The previous rebuild was Sonnet-monolithic; this one ran the main session in Opus and dispatched the bulky execution work twice. The verification surfaces close exactly where they did before (tests green, Checkstyle clean), with the architecture sitting noticeably tighter underneath.

7. Token Usage at the End of the Session

One observation from the end of the run is the clearest evidence that the levers above did what they were supposed to.

Here’s the main agent context from our previous run:

Previous rebuild end-of-session: main agent context at 158.5k tokens

And here’s where we are now:

This rebuild end-of-session: main agent context at 75.3k tokens

The previous rebuild ran without dispatch; the main agent context was the whole story, and it ended at 158.5k tokens.

This rebuild dispatched twice; the orchestrator carried only the integration spine, and the two sub-agents did the API and test generation in their own windows. Only their summaries landed back in the main context, which ended at 75.3k tokens.
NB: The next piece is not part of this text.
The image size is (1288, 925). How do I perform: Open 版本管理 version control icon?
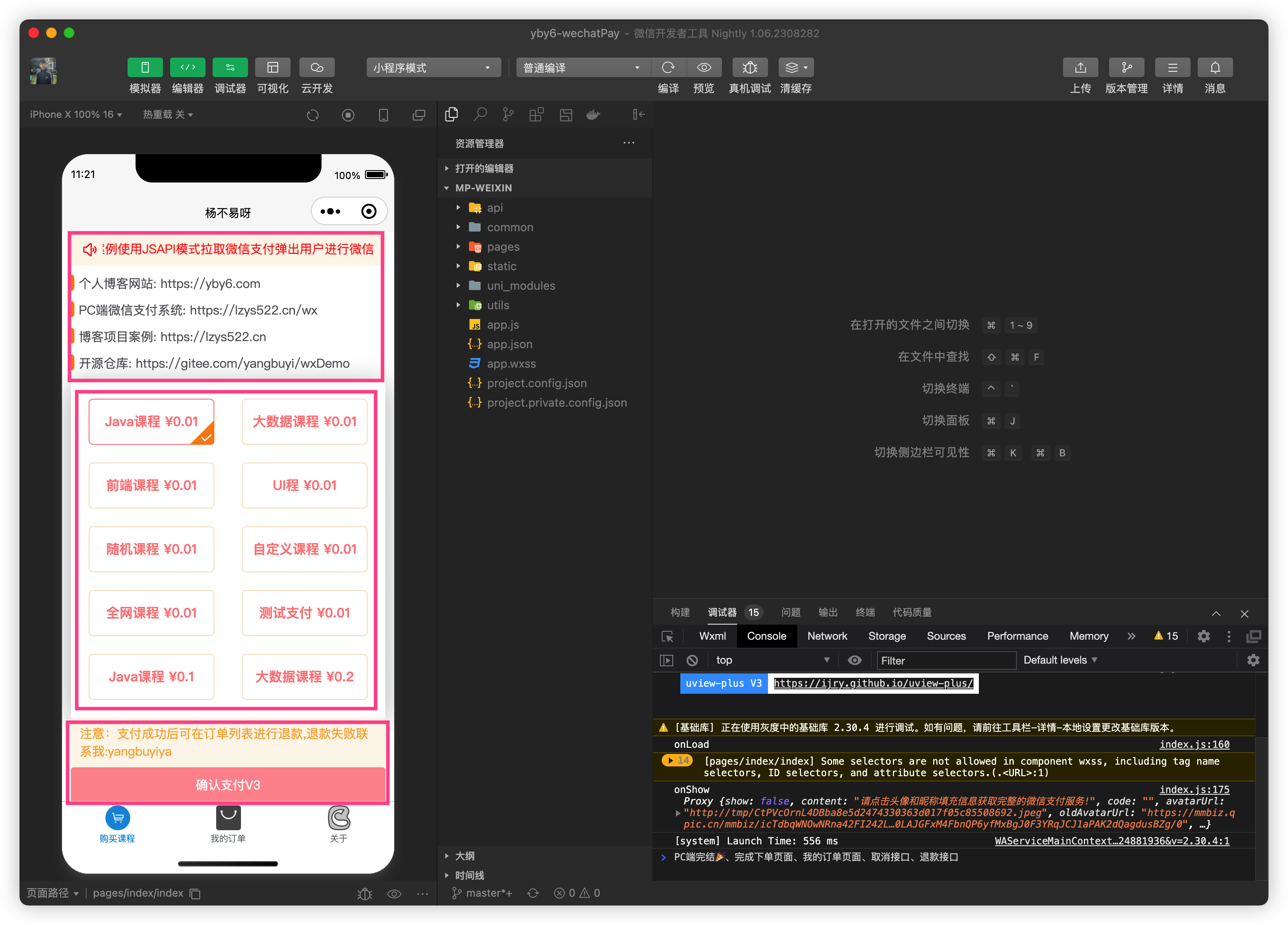pos(1126,68)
A note on those numbers. The session ran on Opus’s 1M window, so 75.3k is a small fraction of the available room. But per the §3 framing, quality decays gradually as the window fills, so the right move is to keep the main agent context lean regardless of how much room the model nominally has. This rebuild’s headroom isn’t “Opus has room”; it’s “dispatch kept the bulky work out of the main agent context entirely.”
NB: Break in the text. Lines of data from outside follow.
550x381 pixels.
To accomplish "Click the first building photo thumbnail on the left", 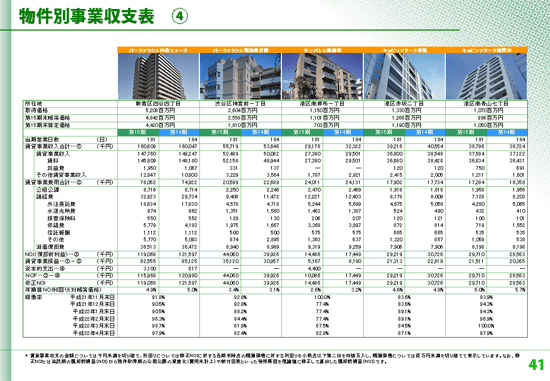I will point(158,76).
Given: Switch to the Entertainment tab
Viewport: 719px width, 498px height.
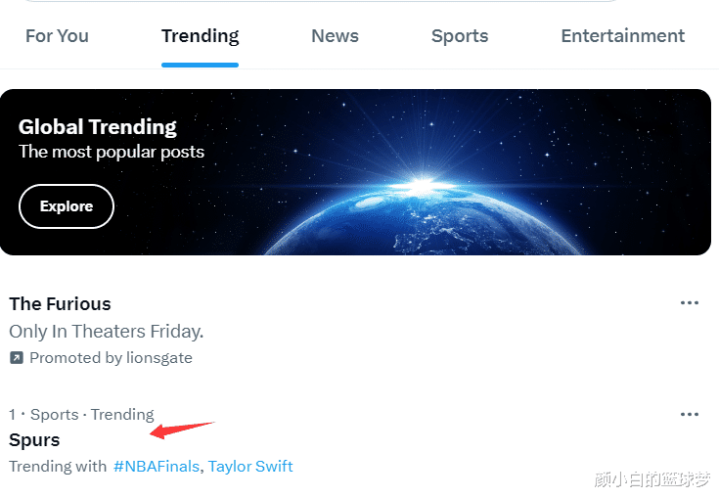Looking at the screenshot, I should [x=623, y=36].
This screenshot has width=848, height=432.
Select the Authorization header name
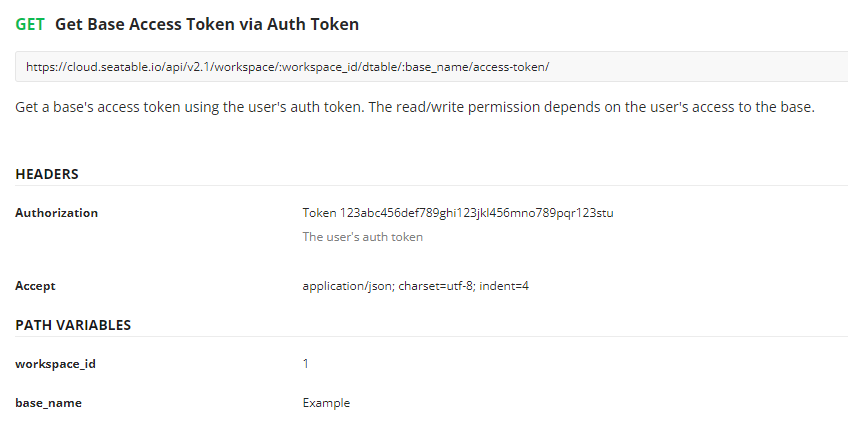(x=57, y=213)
The levers above are the toolbox that produced this drop. None of them is novel on its own; the move is using them together as a deliberate budget against context decay.

8. Compaction: One More Tool in the Toolbox

The toolbox has one more tool worth naming, even though this rebuild didn’t lean on it: /compact. Run inside a Claude Code session, it summarizes the prior conversation in place, freeing window space without losing the thread of what we’ve been doing.
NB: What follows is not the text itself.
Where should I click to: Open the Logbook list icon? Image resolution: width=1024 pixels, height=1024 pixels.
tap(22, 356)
It earns its place in sessions that need to keep going past the natural turn-by-turn boundary: long debugging arcs, multi-pass refactors that need to keep iterating after the per-conversation window’s natural limit. This rebuild finished at 75.3k tokens with plenty of headroom, so we never reached for it; reaching for it on a session like this one would summarize working context away that we’re still using. The reader should still know it exists for the cases where it will matter.

9. Conclusion

Context is a finite resource, and these are some of the tools we have at our disposal to controll it.

The developer’s role is designing the system the agent operates inside. This rebuild applies that thesis to context: not a single trick, a small toolbox of levers used together, and a CLAUDE.md that’s grown organically but kept intentionally lean. The model split, the dispatch rule, and the workflow rules are durable across every subsequent build on this project.

The next rebuild moves the variable again. Where this one manages the agent’s working context, the next layer adds specifications the agent reads alongside the prompt: a written spec, in-repo, that the system around the agent can lean on in the same way it now leans on CLAUDE.md and the verification surfaces. Same rebuild discipline, one more layer joining.